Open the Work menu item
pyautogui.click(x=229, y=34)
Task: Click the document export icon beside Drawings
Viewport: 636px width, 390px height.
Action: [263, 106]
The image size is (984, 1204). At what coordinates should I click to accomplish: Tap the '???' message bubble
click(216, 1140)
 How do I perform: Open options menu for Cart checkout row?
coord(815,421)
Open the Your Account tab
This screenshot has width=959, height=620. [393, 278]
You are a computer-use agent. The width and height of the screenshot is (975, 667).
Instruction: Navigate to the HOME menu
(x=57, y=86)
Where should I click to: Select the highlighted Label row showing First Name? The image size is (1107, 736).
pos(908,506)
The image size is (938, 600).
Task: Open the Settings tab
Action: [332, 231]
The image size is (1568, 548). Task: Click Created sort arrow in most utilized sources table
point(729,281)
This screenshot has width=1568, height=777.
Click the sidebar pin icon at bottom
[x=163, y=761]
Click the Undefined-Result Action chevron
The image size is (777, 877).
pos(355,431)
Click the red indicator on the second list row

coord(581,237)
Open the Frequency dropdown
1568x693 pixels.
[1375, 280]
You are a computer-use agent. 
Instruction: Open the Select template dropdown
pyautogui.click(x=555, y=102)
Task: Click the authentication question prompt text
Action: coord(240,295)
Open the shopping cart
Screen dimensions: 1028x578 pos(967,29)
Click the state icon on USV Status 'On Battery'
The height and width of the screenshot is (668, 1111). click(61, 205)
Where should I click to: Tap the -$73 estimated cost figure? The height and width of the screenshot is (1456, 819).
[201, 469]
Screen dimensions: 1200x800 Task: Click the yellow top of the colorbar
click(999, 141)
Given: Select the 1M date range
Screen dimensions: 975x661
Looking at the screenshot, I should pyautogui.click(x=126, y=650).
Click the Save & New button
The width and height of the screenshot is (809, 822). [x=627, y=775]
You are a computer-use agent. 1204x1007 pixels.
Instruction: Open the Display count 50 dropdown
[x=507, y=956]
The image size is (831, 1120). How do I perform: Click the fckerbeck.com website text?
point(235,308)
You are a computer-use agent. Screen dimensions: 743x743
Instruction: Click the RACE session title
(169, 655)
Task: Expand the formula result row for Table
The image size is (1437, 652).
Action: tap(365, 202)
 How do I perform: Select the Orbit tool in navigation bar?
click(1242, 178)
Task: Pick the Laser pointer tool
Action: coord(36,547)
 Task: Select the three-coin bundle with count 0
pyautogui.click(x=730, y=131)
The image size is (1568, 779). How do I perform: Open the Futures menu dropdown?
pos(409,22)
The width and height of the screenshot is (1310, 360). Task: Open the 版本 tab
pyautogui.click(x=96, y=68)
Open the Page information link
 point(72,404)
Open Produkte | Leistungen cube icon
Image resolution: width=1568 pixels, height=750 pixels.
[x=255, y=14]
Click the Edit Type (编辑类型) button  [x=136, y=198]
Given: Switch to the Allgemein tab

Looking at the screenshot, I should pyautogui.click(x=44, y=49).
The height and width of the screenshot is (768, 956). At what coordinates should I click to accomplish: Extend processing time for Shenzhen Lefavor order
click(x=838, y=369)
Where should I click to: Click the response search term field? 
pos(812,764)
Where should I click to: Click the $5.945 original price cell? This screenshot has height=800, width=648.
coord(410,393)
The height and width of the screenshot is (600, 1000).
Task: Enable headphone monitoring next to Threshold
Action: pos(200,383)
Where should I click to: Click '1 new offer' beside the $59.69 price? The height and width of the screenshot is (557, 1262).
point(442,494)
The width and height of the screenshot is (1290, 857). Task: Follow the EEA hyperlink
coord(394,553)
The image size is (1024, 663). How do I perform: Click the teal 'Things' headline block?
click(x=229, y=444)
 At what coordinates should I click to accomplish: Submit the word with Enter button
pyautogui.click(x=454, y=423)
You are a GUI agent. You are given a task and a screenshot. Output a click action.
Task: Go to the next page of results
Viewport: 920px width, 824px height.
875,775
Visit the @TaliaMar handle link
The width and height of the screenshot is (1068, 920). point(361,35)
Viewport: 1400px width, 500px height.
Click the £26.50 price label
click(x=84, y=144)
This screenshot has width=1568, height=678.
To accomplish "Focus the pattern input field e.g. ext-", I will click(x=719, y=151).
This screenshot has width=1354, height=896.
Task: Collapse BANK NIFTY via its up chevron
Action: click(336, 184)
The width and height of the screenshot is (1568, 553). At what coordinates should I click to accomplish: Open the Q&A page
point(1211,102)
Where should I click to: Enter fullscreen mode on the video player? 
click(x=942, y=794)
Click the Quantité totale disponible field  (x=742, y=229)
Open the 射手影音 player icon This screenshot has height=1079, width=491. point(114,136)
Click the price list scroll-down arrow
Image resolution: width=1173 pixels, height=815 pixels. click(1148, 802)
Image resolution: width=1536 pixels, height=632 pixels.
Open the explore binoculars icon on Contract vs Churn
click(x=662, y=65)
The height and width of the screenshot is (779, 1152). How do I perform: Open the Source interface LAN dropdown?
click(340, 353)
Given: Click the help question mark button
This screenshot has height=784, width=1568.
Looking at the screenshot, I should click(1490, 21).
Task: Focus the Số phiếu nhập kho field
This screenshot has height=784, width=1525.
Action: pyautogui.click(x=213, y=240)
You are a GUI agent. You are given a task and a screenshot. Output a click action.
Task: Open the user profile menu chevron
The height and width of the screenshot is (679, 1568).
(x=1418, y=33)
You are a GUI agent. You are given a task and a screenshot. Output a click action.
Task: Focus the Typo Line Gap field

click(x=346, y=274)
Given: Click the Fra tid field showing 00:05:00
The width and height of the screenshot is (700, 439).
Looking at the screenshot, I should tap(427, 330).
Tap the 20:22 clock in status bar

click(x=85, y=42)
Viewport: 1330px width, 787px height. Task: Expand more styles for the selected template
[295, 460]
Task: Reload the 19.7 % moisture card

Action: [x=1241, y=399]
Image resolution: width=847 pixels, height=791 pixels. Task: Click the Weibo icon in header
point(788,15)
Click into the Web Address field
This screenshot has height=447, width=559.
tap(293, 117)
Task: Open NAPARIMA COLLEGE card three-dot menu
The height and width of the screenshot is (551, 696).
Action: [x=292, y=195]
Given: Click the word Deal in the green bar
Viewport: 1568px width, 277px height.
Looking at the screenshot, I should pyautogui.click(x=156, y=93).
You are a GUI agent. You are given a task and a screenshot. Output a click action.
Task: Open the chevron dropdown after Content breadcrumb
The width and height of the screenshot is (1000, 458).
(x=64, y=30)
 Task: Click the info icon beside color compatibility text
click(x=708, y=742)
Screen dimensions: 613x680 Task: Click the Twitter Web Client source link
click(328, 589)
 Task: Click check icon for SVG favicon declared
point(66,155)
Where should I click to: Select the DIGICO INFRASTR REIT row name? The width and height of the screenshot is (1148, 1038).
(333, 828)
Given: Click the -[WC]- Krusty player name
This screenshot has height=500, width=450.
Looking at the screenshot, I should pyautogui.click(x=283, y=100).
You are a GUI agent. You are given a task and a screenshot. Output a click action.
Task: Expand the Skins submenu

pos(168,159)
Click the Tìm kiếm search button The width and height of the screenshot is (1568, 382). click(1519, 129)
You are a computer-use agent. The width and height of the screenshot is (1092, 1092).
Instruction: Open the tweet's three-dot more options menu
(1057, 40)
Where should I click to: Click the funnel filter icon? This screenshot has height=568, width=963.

• **REQUIRED WORK**: In the records, count every line that includes "computer" and give the count alone.

• **EXERCISE SOLUTION**: 5